Nvidia (NVDA) Stock: Next Stop, $310?
RBC Capital analyst Mitch Steves is out today with a research note on shares of Nvidia (NASDAQ:NVDA), reiterating an Outperform rating, while raising the price target to $310 (from $300), which implies about 30% upside from current levels. Here are 4 reasons why:
- New upside case scenario of $13.00 in FY21E EPS (CY20E) based on higher operating margins.
- Confidence in Data Center spending given positive results across major data center players.
- Softer near-term gaming demand to be offset by 2H revenue ramps.
- Higher long-term gross margin expectations for Pro Visualization and Gaming.
“We see continued potential for EPS upside driven particularly by DC and Gaming and the new long-term $13 CY20E EPS upside case reflects our belief in the secular growth drivers,” Steves concluded.
According to TipRanks.com, which measures analysts’ and bloggers’ success rate based on how their calls perform, analyst Mitch Steves has a yearly average return of 26.5% and a 79% success rate. Steves has a 86.2% average return when recommending NVDA, and is ranked #185 out of 4830 analysts.

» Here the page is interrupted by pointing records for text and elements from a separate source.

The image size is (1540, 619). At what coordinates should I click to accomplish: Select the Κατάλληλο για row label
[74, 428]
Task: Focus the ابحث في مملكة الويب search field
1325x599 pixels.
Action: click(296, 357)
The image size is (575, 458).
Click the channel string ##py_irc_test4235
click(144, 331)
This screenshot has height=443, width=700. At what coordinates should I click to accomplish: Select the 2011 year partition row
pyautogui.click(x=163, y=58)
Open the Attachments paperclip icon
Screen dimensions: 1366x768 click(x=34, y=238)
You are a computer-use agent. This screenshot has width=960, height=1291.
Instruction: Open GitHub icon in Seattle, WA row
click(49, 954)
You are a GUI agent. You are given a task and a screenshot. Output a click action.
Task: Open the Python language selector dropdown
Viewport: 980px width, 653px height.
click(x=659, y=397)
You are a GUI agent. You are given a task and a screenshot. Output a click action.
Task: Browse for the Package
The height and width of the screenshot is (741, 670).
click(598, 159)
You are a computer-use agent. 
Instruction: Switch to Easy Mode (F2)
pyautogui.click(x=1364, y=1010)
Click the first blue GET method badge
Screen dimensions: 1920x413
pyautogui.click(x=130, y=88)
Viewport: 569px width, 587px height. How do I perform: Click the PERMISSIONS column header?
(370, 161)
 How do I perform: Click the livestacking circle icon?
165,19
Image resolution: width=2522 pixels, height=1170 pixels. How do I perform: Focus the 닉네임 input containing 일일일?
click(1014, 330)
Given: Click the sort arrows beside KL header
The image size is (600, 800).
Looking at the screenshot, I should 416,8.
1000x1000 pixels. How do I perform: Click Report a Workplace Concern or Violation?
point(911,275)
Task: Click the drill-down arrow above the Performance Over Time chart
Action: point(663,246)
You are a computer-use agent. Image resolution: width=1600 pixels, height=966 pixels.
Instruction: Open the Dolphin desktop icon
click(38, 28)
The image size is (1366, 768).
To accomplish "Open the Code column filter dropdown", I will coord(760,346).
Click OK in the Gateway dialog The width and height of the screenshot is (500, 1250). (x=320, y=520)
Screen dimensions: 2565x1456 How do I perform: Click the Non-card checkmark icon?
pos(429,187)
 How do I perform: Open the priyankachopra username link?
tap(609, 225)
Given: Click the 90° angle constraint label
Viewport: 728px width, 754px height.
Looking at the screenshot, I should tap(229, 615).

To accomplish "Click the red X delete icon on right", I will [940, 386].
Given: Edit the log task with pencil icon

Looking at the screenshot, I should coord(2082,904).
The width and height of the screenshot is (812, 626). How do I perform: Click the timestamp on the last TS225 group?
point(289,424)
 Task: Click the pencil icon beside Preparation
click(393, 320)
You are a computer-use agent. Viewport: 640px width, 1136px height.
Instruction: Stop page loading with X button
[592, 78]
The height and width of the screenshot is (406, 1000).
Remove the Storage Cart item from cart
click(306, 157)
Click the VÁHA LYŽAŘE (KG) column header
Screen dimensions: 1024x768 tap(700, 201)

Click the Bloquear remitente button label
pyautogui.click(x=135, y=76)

How does Steves’ bullish bet weigh in against the Street? It appears the analyst is not the only one enthusiastic on this chip giant’s prospects, with TipRanks analytics demonstrating NVDA as a Buy. Out of 26 analysts polled in the last 3 months, 18 are bullish on Nvidia stock while 8 remain sidelined. With a return potential of nearly 22%, the stock’s consensus target price stands at $288.36.